What the exercise asks:
This exercise calls for printing every record exactly once more.

Input for this task:
- - - - -

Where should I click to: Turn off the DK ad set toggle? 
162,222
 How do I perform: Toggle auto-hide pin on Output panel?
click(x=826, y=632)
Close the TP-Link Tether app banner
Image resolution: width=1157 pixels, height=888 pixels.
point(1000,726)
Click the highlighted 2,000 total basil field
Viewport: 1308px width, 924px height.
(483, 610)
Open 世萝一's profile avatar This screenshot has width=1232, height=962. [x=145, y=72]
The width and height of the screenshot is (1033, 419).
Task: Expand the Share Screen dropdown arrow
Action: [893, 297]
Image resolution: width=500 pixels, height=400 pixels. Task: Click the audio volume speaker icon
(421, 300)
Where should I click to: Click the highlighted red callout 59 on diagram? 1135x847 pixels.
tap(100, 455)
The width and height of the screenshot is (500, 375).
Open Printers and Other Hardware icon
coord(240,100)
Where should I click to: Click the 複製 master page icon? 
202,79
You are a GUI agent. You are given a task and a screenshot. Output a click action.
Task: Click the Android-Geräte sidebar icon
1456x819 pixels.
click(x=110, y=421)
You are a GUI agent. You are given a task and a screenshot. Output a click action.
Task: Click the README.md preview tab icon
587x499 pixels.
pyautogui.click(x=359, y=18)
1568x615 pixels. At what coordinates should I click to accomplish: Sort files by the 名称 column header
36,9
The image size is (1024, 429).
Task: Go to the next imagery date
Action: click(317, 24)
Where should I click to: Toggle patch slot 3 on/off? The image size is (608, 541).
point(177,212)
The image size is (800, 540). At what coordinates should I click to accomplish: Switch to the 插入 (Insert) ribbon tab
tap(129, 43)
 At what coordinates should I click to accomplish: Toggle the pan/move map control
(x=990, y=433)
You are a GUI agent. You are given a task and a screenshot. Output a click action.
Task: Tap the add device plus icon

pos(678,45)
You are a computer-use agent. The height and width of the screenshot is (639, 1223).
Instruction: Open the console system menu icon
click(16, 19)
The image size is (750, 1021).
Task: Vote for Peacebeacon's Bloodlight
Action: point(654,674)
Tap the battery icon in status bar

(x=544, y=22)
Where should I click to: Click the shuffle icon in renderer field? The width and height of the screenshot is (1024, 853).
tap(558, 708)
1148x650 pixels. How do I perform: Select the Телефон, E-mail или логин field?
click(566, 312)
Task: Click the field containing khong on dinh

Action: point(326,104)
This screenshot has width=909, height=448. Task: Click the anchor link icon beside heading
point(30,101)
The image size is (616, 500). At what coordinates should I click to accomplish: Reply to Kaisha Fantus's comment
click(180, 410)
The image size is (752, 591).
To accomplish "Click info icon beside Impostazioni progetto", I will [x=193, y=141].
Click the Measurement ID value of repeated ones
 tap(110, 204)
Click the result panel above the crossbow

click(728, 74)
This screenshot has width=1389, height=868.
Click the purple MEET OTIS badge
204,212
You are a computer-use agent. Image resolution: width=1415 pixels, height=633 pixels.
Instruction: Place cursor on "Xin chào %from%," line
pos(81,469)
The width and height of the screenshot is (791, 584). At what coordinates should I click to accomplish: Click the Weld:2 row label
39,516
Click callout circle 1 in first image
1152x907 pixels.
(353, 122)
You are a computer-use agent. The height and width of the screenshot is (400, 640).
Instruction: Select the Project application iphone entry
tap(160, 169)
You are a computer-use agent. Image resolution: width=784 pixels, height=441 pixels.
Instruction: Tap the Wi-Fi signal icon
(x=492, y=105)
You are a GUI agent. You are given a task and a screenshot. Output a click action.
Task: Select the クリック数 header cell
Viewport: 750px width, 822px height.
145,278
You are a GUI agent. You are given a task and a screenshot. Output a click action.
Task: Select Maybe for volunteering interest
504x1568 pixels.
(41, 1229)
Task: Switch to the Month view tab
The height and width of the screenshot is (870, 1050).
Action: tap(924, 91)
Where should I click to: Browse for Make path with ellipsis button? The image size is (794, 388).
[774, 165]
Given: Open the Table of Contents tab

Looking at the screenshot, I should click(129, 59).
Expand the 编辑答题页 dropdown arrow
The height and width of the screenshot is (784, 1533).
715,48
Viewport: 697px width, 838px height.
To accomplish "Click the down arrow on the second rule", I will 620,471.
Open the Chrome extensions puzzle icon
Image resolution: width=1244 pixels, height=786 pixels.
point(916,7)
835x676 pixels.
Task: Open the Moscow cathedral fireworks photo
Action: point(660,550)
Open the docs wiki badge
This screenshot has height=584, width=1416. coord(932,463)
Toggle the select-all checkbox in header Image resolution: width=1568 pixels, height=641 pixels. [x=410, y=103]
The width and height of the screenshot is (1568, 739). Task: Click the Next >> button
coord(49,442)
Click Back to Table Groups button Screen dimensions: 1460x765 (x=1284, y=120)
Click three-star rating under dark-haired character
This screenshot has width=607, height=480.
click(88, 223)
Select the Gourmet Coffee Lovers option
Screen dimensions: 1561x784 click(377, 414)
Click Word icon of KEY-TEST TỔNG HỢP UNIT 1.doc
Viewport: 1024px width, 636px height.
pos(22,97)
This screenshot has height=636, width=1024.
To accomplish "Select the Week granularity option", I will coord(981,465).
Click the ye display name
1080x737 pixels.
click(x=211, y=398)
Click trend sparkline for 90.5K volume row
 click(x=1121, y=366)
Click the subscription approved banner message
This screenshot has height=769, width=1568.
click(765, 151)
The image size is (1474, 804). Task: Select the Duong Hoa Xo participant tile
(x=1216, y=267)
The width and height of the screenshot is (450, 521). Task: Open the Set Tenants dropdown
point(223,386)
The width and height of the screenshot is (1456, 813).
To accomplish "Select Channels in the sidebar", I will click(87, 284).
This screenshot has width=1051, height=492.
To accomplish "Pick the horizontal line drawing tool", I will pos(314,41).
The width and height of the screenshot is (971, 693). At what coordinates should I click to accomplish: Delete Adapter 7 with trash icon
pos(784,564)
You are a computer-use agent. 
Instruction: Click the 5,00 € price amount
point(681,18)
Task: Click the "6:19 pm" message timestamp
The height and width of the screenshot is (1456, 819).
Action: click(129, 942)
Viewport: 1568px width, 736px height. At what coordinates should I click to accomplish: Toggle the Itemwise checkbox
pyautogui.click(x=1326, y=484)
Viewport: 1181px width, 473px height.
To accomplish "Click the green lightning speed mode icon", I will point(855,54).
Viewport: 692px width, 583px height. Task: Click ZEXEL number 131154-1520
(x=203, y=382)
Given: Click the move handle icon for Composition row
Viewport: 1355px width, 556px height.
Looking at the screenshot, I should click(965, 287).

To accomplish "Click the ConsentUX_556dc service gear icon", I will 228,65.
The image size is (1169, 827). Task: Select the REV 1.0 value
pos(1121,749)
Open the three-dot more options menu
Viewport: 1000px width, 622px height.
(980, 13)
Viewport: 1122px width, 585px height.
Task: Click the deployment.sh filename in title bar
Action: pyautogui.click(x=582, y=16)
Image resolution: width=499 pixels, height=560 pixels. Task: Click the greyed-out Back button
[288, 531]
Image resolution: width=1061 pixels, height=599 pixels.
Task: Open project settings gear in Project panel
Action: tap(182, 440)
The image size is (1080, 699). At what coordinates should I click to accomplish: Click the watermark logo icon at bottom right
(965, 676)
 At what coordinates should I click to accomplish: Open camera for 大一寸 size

- - - - -

Exercise answer:
Where should I click to: Turn off the DK ad set toggle? 
162,222
 How do I perform: Toggle auto-hide pin on Output panel?
click(x=826, y=632)
Close the TP-Link Tether app banner
Image resolution: width=1157 pixels, height=888 pixels.
point(1000,726)
Click the highlighted 2,000 total basil field
Viewport: 1308px width, 924px height.
(483, 610)
Open 世萝一's profile avatar This screenshot has width=1232, height=962. [x=145, y=72]
The width and height of the screenshot is (1033, 419).
Task: Expand the Share Screen dropdown arrow
Action: [893, 297]
Image resolution: width=500 pixels, height=400 pixels. Task: Click the audio volume speaker icon
(421, 300)
Where should I click to: Click the highlighted red callout 59 on diagram? 1135x847 pixels.
tap(100, 455)
The width and height of the screenshot is (500, 375).
Open Printers and Other Hardware icon
coord(240,100)
Where should I click to: Click the 複製 master page icon? 
202,79
You are a GUI agent. You are given a task and a screenshot. Output a click action.
Task: Click the Android-Geräte sidebar icon
1456x819 pixels.
click(x=110, y=421)
You are a GUI agent. You are given a task and a screenshot. Output a click action.
Task: Click the README.md preview tab icon
587x499 pixels.
pyautogui.click(x=359, y=18)
1568x615 pixels. At what coordinates should I click to accomplish: Sort files by the 名称 column header
36,9
The image size is (1024, 429).
Task: Go to the next imagery date
Action: click(317, 24)
Where should I click to: Toggle patch slot 3 on/off? The image size is (608, 541).
point(177,212)
The image size is (800, 540). At what coordinates should I click to accomplish: Switch to the 插入 (Insert) ribbon tab
tap(129, 43)
 At what coordinates should I click to accomplish: Toggle the pan/move map control
(x=990, y=433)
You are a GUI agent. You are given a task and a screenshot. Output a click action.
Task: Tap the add device plus icon

pos(678,45)
You are a computer-use agent. The height and width of the screenshot is (639, 1223).
Instruction: Open the console system menu icon
click(16, 19)
The image size is (750, 1021).
Task: Vote for Peacebeacon's Bloodlight
Action: point(654,674)
Tap the battery icon in status bar

(x=544, y=22)
Where should I click to: Click the shuffle icon in renderer field? The width and height of the screenshot is (1024, 853).
tap(558, 708)
1148x650 pixels. How do I perform: Select the Телефон, E-mail или логин field?
click(566, 312)
Task: Click the field containing khong on dinh

Action: point(326,104)
This screenshot has width=909, height=448. Task: Click the anchor link icon beside heading
point(30,101)
The image size is (616, 500). At what coordinates should I click to accomplish: Reply to Kaisha Fantus's comment
click(180, 410)
The image size is (752, 591).
To accomplish "Click info icon beside Impostazioni progetto", I will [x=193, y=141].
Click the Measurement ID value of repeated ones
 tap(110, 204)
Click the result panel above the crossbow

click(728, 74)
This screenshot has width=1389, height=868.
Click the purple MEET OTIS badge
204,212
You are a computer-use agent. Image resolution: width=1415 pixels, height=633 pixels.
Instruction: Place cursor on "Xin chào %from%," line
pos(81,469)
The width and height of the screenshot is (791, 584). At what coordinates should I click to accomplish: Click the Weld:2 row label
39,516
Click callout circle 1 in first image
1152x907 pixels.
(353, 122)
You are a computer-use agent. The height and width of the screenshot is (400, 640).
Instruction: Select the Project application iphone entry
tap(160, 169)
You are a computer-use agent. Image resolution: width=784 pixels, height=441 pixels.
Instruction: Tap the Wi-Fi signal icon
(x=492, y=105)
You are a GUI agent. You are given a task and a screenshot. Output a click action.
Task: Select the クリック数 header cell
Viewport: 750px width, 822px height.
145,278
You are a GUI agent. You are given a task and a screenshot. Output a click action.
Task: Select Maybe for volunteering interest
504x1568 pixels.
(41, 1229)
Task: Switch to the Month view tab
The height and width of the screenshot is (870, 1050).
Action: tap(924, 91)
Where should I click to: Browse for Make path with ellipsis button? The image size is (794, 388).
[774, 165]
Given: Open the Table of Contents tab

Looking at the screenshot, I should click(129, 59).
Expand the 编辑答题页 dropdown arrow
The height and width of the screenshot is (784, 1533).
715,48
Viewport: 697px width, 838px height.
To accomplish "Click the down arrow on the second rule", I will 620,471.
Open the Chrome extensions puzzle icon
Image resolution: width=1244 pixels, height=786 pixels.
point(916,7)
835x676 pixels.
Task: Open the Moscow cathedral fireworks photo
Action: point(660,550)
Open the docs wiki badge
This screenshot has height=584, width=1416. coord(932,463)
Toggle the select-all checkbox in header Image resolution: width=1568 pixels, height=641 pixels. [x=410, y=103]
The width and height of the screenshot is (1568, 739). Task: Click the Next >> button
coord(49,442)
Click Back to Table Groups button Screen dimensions: 1460x765 (x=1284, y=120)
Click three-star rating under dark-haired character
This screenshot has width=607, height=480.
click(88, 223)
Select the Gourmet Coffee Lovers option
Screen dimensions: 1561x784 click(377, 414)
Click Word icon of KEY-TEST TỔNG HỢP UNIT 1.doc
Viewport: 1024px width, 636px height.
pos(22,97)
This screenshot has height=636, width=1024.
To accomplish "Select the Week granularity option", I will coord(981,465).
Click the ye display name
1080x737 pixels.
click(x=211, y=398)
Click trend sparkline for 90.5K volume row
 click(x=1121, y=366)
Click the subscription approved banner message
This screenshot has height=769, width=1568.
click(765, 151)
The image size is (1474, 804). Task: Select the Duong Hoa Xo participant tile
(x=1216, y=267)
The width and height of the screenshot is (450, 521). Task: Open the Set Tenants dropdown
point(223,386)
The width and height of the screenshot is (1456, 813).
To accomplish "Select Channels in the sidebar", I will click(87, 284).
This screenshot has width=1051, height=492.
To accomplish "Pick the horizontal line drawing tool", I will pos(314,41).
The width and height of the screenshot is (971, 693). At what coordinates should I click to accomplish: Delete Adapter 7 with trash icon
pos(784,564)
You are a computer-use agent. 
Instruction: Click the 5,00 € price amount
point(681,18)
Task: Click the "6:19 pm" message timestamp
The height and width of the screenshot is (1456, 819).
Action: click(129, 942)
Viewport: 1568px width, 736px height. At what coordinates should I click to accomplish: Toggle the Itemwise checkbox
pyautogui.click(x=1326, y=484)
Viewport: 1181px width, 473px height.
To accomplish "Click the green lightning speed mode icon", I will point(855,54).
Viewport: 692px width, 583px height. Task: Click ZEXEL number 131154-1520
(x=203, y=382)
Given: Click the move handle icon for Composition row
Viewport: 1355px width, 556px height.
Looking at the screenshot, I should click(965, 287).

To accomplish "Click the ConsentUX_556dc service gear icon", I will 228,65.
The image size is (1169, 827). Task: Select the REV 1.0 value
pos(1121,749)
Open the three-dot more options menu
Viewport: 1000px width, 622px height.
(980, 13)
Viewport: 1122px width, 585px height.
Task: Click the deployment.sh filename in title bar
Action: pyautogui.click(x=582, y=16)
Image resolution: width=499 pixels, height=560 pixels. Task: Click the greyed-out Back button
[288, 531]
Image resolution: width=1061 pixels, height=599 pixels.
Task: Open project settings gear in Project panel
Action: tap(182, 440)
The image size is (1080, 699). At what coordinates should I click to accomplish: Click the watermark logo icon at bottom right
(965, 676)
 At what coordinates should I click to accomplish: Open camera for 大一寸 size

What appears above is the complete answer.